▶ EXERCISE REQUIREMENTS:
Your copy must hold every line of the records word for word. It must hold no pictures.

▶ MATERIAL TO PROCESS:
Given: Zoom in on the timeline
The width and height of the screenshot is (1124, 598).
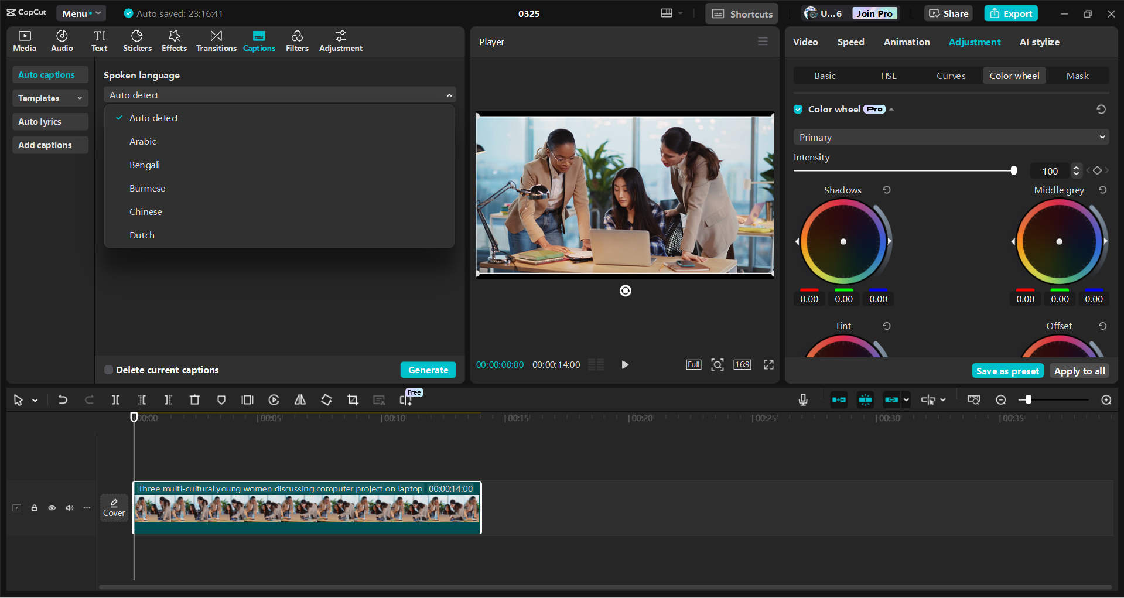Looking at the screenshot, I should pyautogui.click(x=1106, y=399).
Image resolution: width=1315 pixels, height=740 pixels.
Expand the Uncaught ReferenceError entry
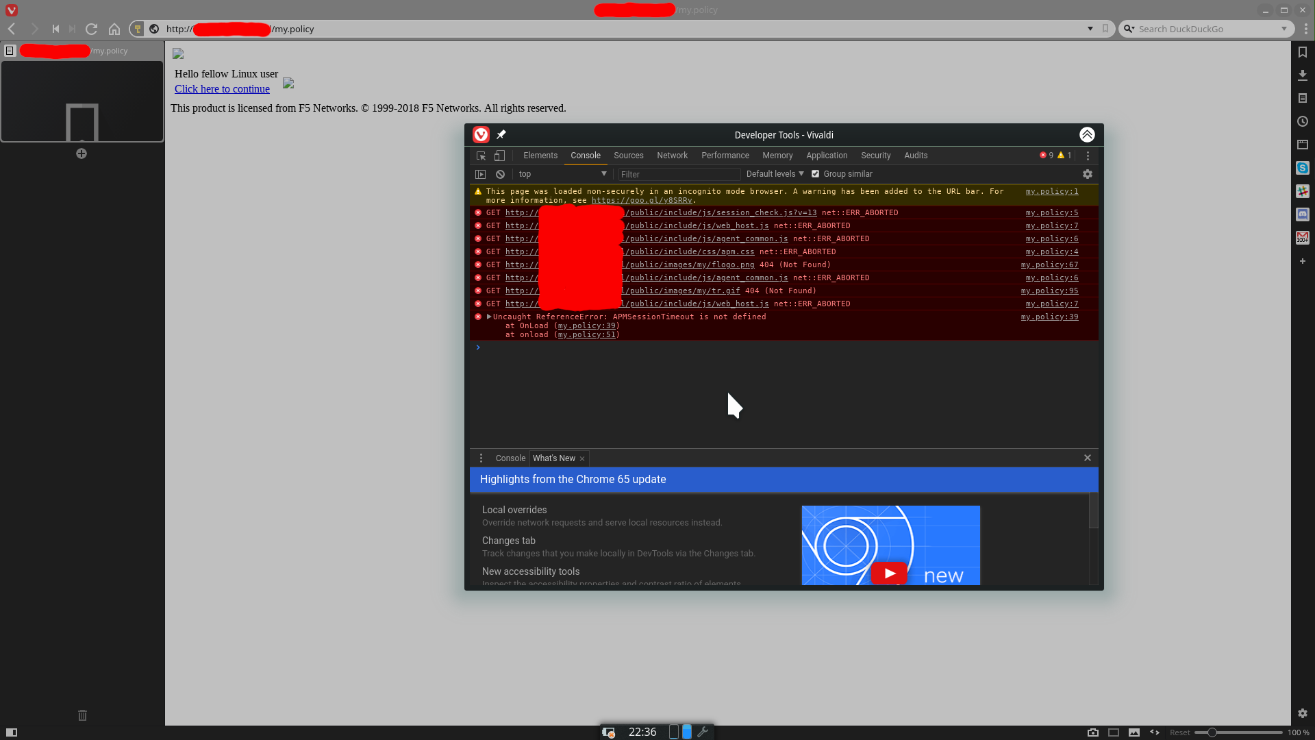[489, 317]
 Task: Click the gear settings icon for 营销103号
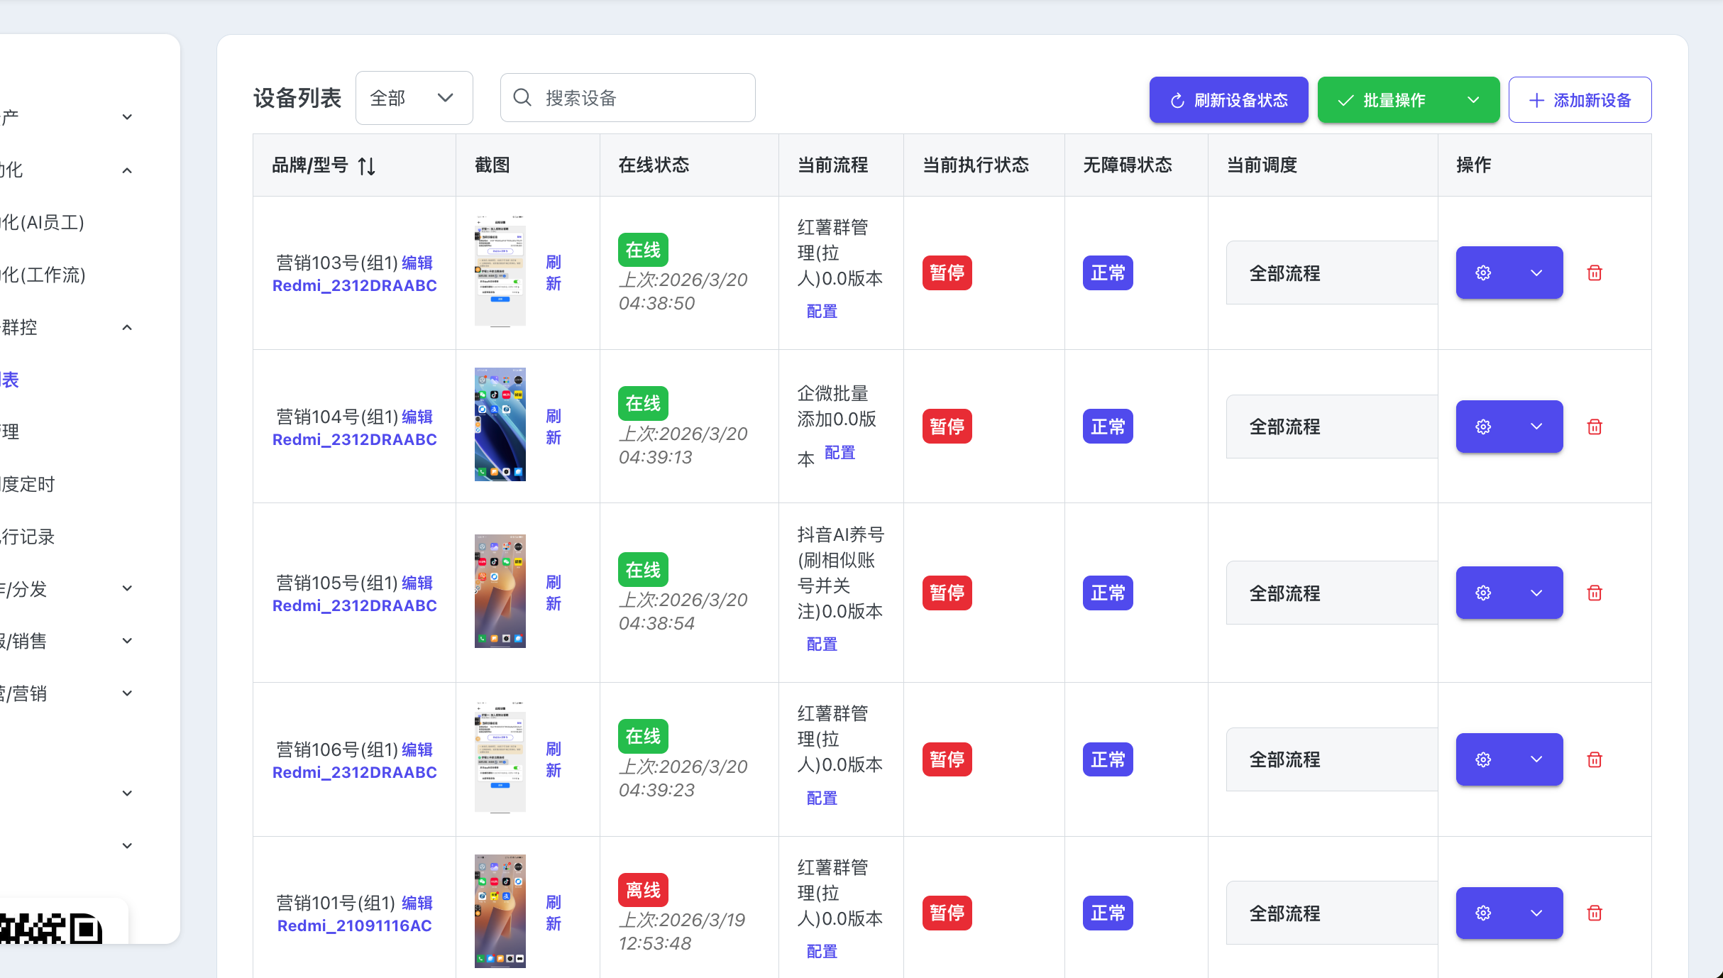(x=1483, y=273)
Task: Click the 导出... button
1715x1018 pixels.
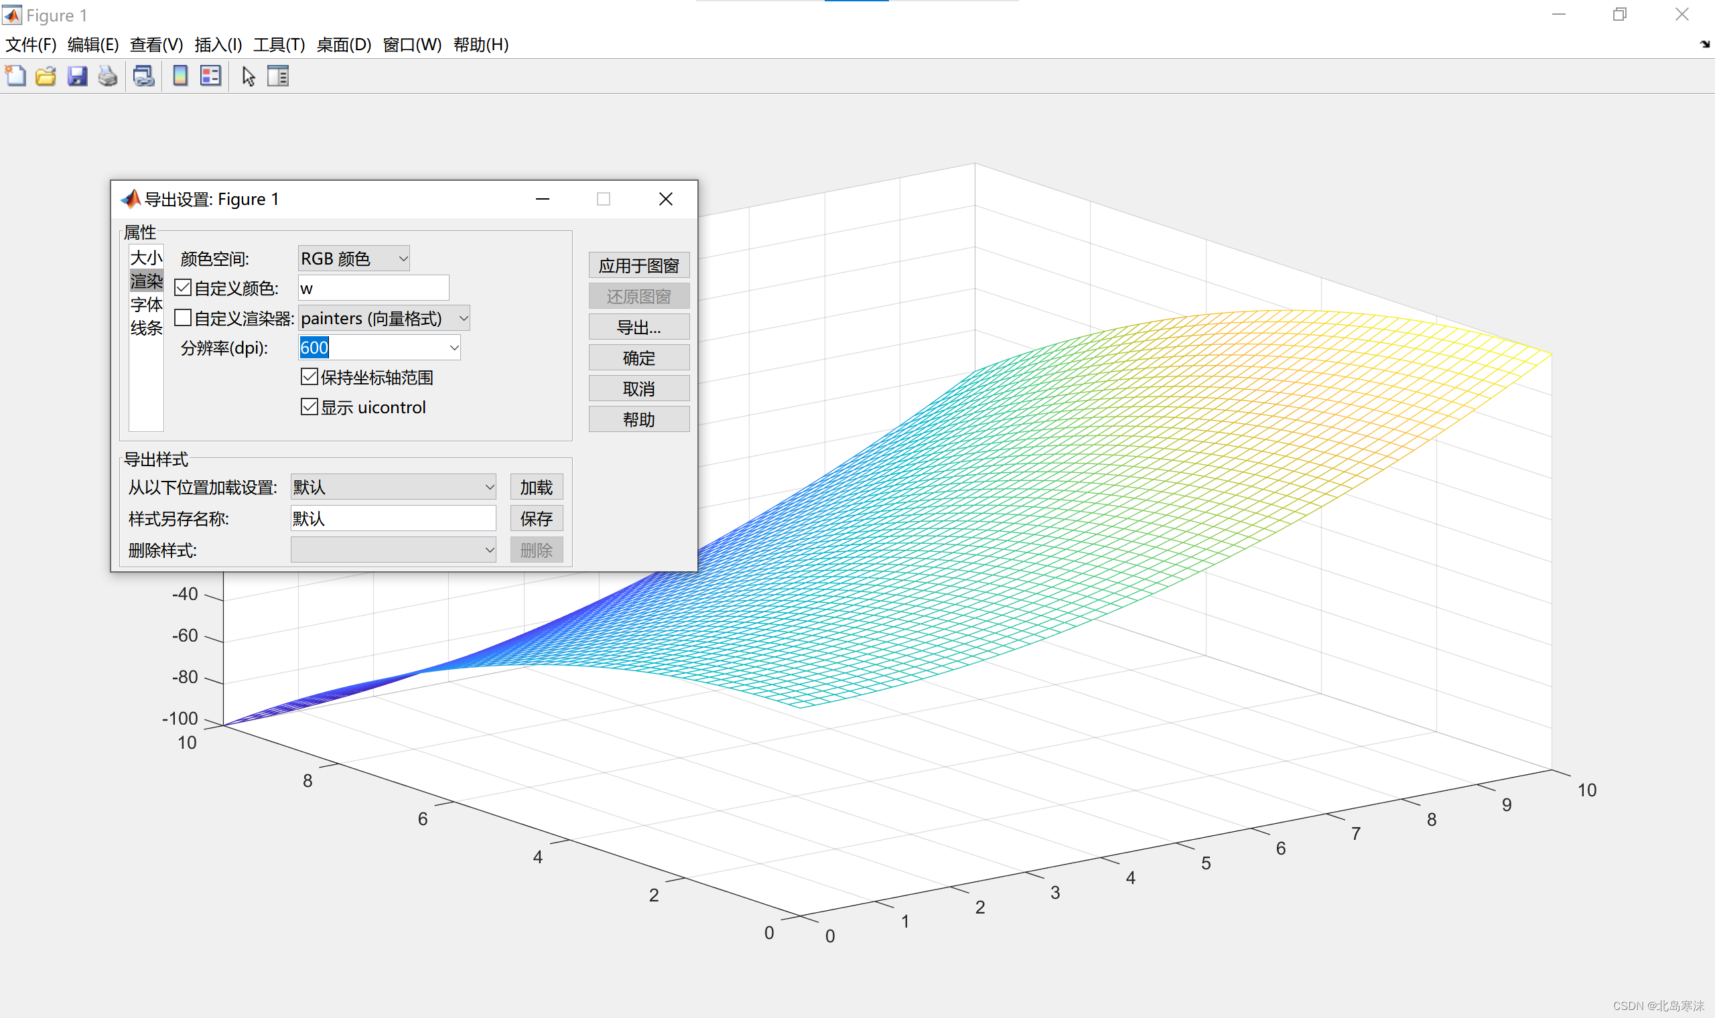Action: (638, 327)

▶ TASK SOLUTION:
Given: Zoom in on the timeline
The width and height of the screenshot is (1124, 598).
Looking at the screenshot, I should pyautogui.click(x=1106, y=399).
Image resolution: width=1315 pixels, height=740 pixels.
Expand the Uncaught ReferenceError entry
[489, 317]
 Task: Click the gear settings icon for 营销103号
(x=1483, y=273)
Task: Click the 导出... button
1715x1018 pixels.
Action: (638, 327)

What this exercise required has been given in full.